O velho Eulálio Montenegro d’Assumpção conta a trajetória de sua família “desde os ancestrais portugueses, passando por um barão do Império, um senador da Primeira República, até o tataraneto, garotão do Rio de Janeiro atual” (nas palavras da crítica literária Leyla Perrone-Moisés, que assina a orelha do livro).
Família rica e importante, os d’Assumpção foram, com o passar dos anos – séculos -, perdendo fortuna e influência, culminando num presente desolador. Os únicos sobreviventes desse vertiginoso percurso rumo à degradação são justamente o velho Eulálio e sua filha Maria Eulália, uma mulher que provavelmente terá a esquizofrenia como destino.

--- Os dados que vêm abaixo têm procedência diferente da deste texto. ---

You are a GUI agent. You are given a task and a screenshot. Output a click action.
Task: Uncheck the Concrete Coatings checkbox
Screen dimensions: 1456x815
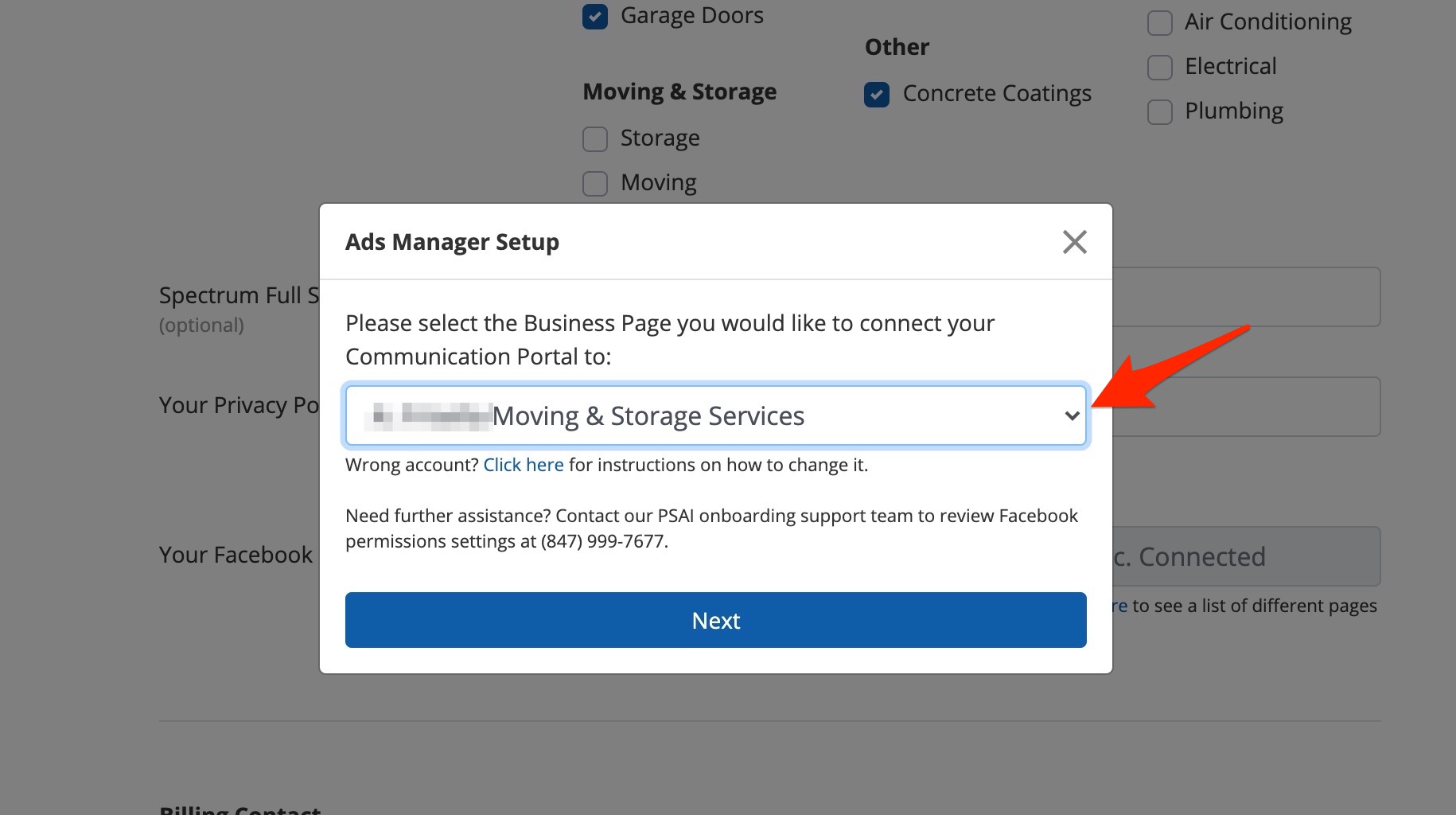click(x=877, y=95)
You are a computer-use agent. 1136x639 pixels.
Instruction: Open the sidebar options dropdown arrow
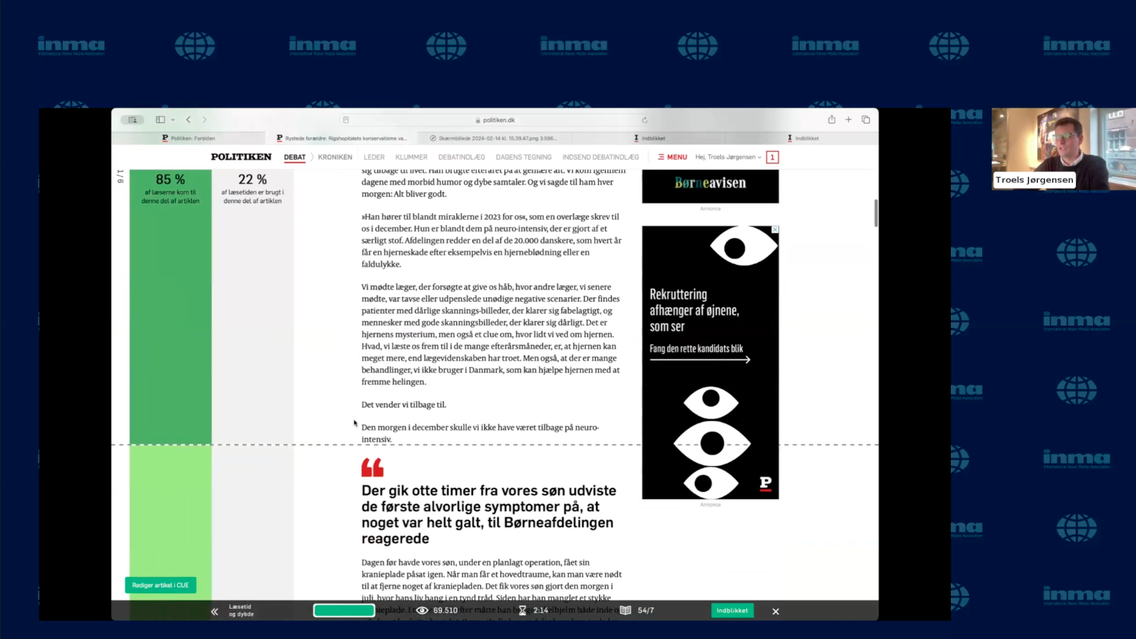click(x=173, y=120)
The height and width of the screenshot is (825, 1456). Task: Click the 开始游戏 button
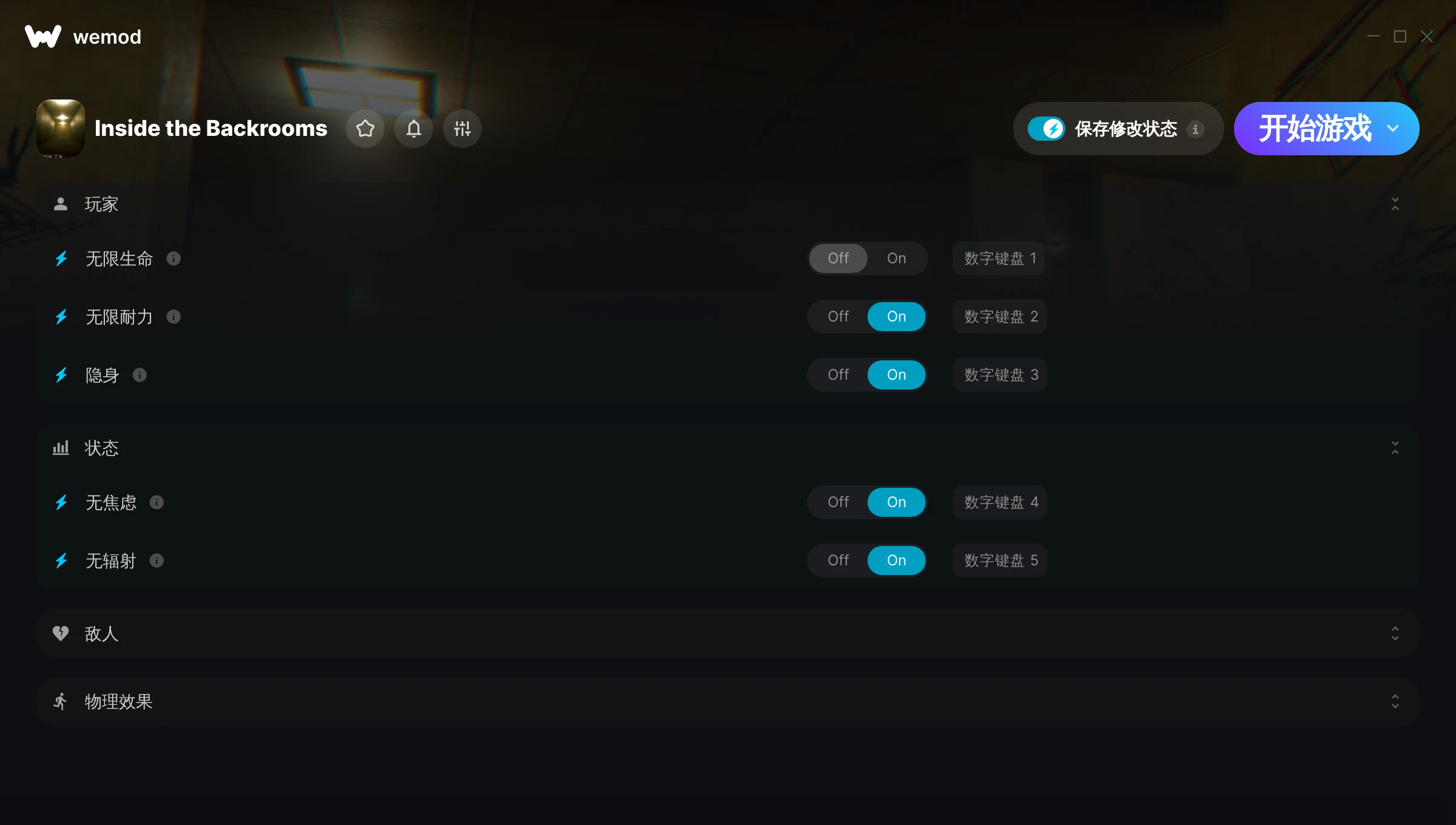(1314, 129)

As histórias são narradas sem qualquer ordem cronológica e muitas vezes algumas passagens são repetidas, sinais que revelam o estado debilitado do velho, que mais parece delirar em tudo o que fala – e não se pode descartar essa hipótese. Mas essa narrativa por vezes retalhada e labiríntica é, além de um espelho da situação em que Eulálio se encontra, também o reflexo de um escritor em plena forma. Leite derramado, sem dúvida, é o melhor romance de Chico. Não é uma obra-prima da nossa literatura. Mas tem lugar entre os melhores livros publicados nos últimos anos e é a obra que faltava para ele ser definitivamente incluído, de maneira inquestionável, na história da boa literatura brasileira.